QUÉ HACER:
(1) Según el fragmento sobre el poder de las palabras, ¿con qué esperanza se les enseña a los hijos a ponerse el cinturón de seguridad al entrar al coche?
(2) Reproduce sin cambios el pasaje del fragmento sobre el poder de las palabras que comienza con las palabras que contienen «De sobra son» y termina con «ella una pianista.».

------ FRAGMENTO SELECCIONADO ------

Por regla general, pronunciamos palabras con la intención de influir sobre la realidad.  Si exclamamos: «¡Para!» —es con la intención de que el oyente se detenga y esa exclamación, pronunciada con la suficiente urgencia y determinación, tiene frecuentemente ese efecto en la conducta de la persona interpelada y cambia así el curso de lo que estaba por suceder.

En otras ocasiones pronunciamos palabras con la intención de influir en el futuro de una manera prolongada y continua.  Si enseñamos a nuestros hijos: «Ponte el cinturón de seguridad» —cuando entran al coche, es con la esperanza de que esto se haga un hábito que conservarán toda la vida.  Porque la memoria humana está hecha admirablemente para recordar determinadas palabras, aquellas palabras que juzgamos especialmente importantes.  Y esas palabras, recordadas siempre que resulta oportuno traerlas a la memoria, influyen entonces sobre el oyente de una manera reiterada y permanente.

De sobra son conocidos los efectos de larga duración en cuestiones como la autoestima, de las palabras de padres y madres dirigidas a sus hijos.  Quien machaca a su hijo con la idea de que: «Eres un idiota y un inútil.  Jamás vas a conseguir nada en la vida» —tiene casi garantizado que su hijo internalizará ese juicio de valor sobre su persona y acabe siendo un fracasado.  Mientras que si se jacta a todo el mundo (oyéndolo su hija) de que: «Esta chica es un fenómeno.  No veas lo bien que toca el piano» —tiene muchas posibilidades de hacer de ella una pianista.

El concepto de bendición da una vuelta de tuerca más a esta idea de palabras con efecto permanente.  Parte desde la base de que hay realidades invisibles —el primero y más importante Dios mismo— que oyen lo que decimos y se constituyen en testigos eternos de nuestras palabras.  Esto es especialmente así cuando las pronunciamos con solemnidad invocando al Señor —explícita o aunque fuera tan sólo implícitamente— como testigo y ejecutor de lo dicho.

------ DATOS PROPORCIONADOS ------

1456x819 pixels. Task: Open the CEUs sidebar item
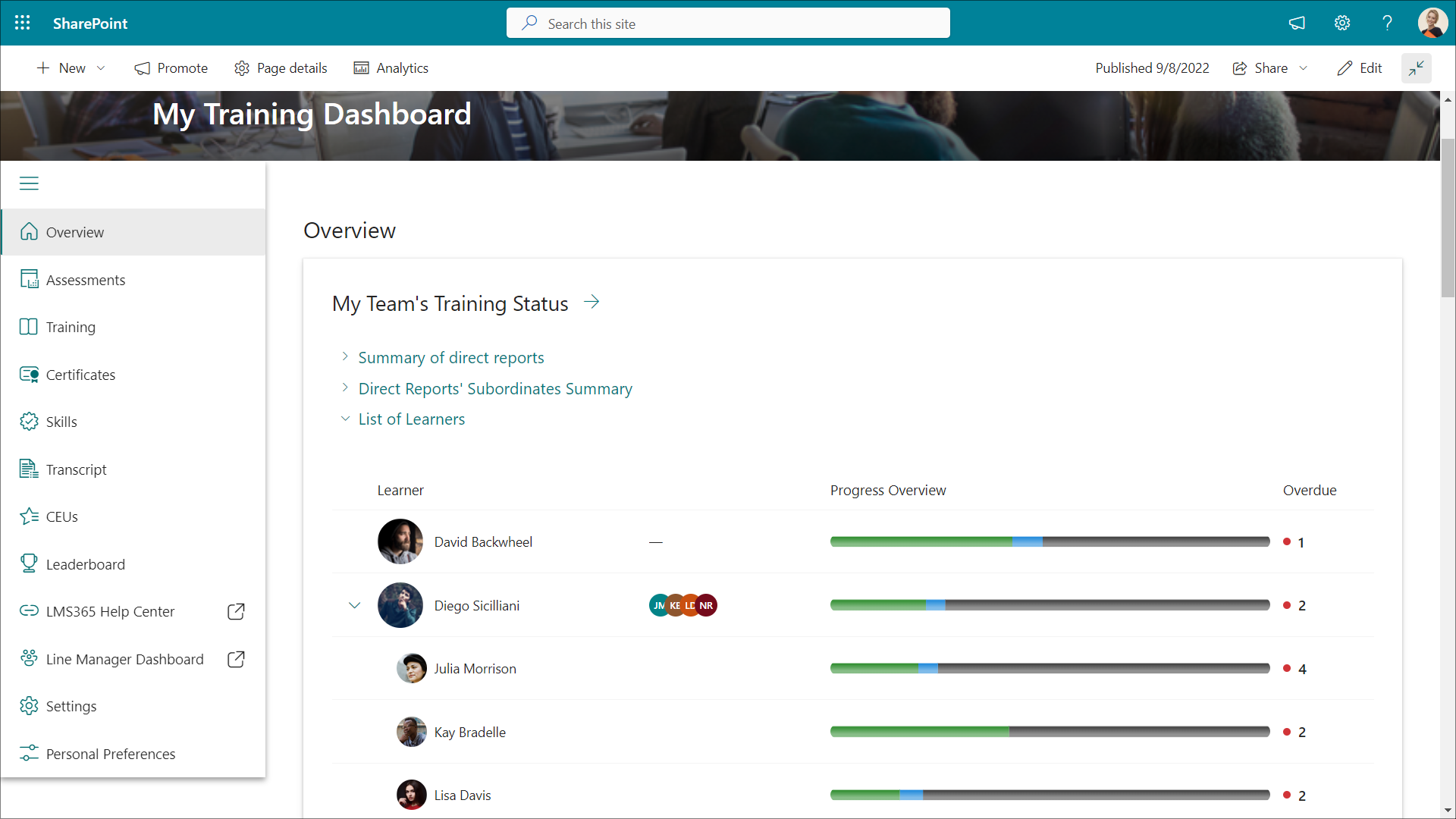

------

SOLUCIONES POR TAREA:
(1) Con la esperanza de que se haga un hábito que conservarán toda la vida.

(2)
De sobra son conocidos los efectos de larga duración en cuestiones como la autoestima, de las palabras de padres y madres dirigidas a sus hijos.  Quien machaca a su hijo con la idea de que: «Eres un idiota y un inútil.  Jamás vas a conseguir nada en la vida» —tiene casi garantizado que su hijo internalizará ese juicio de valor sobre su persona y acabe siendo un fracasado.  Mientras que si se jacta a todo el mundo (oyéndolo su hija) de que: «Esta chica es un fenómeno.  No veas lo bien que toca el piano» —tiene muchas posibilidades de hacer de ella una pianista.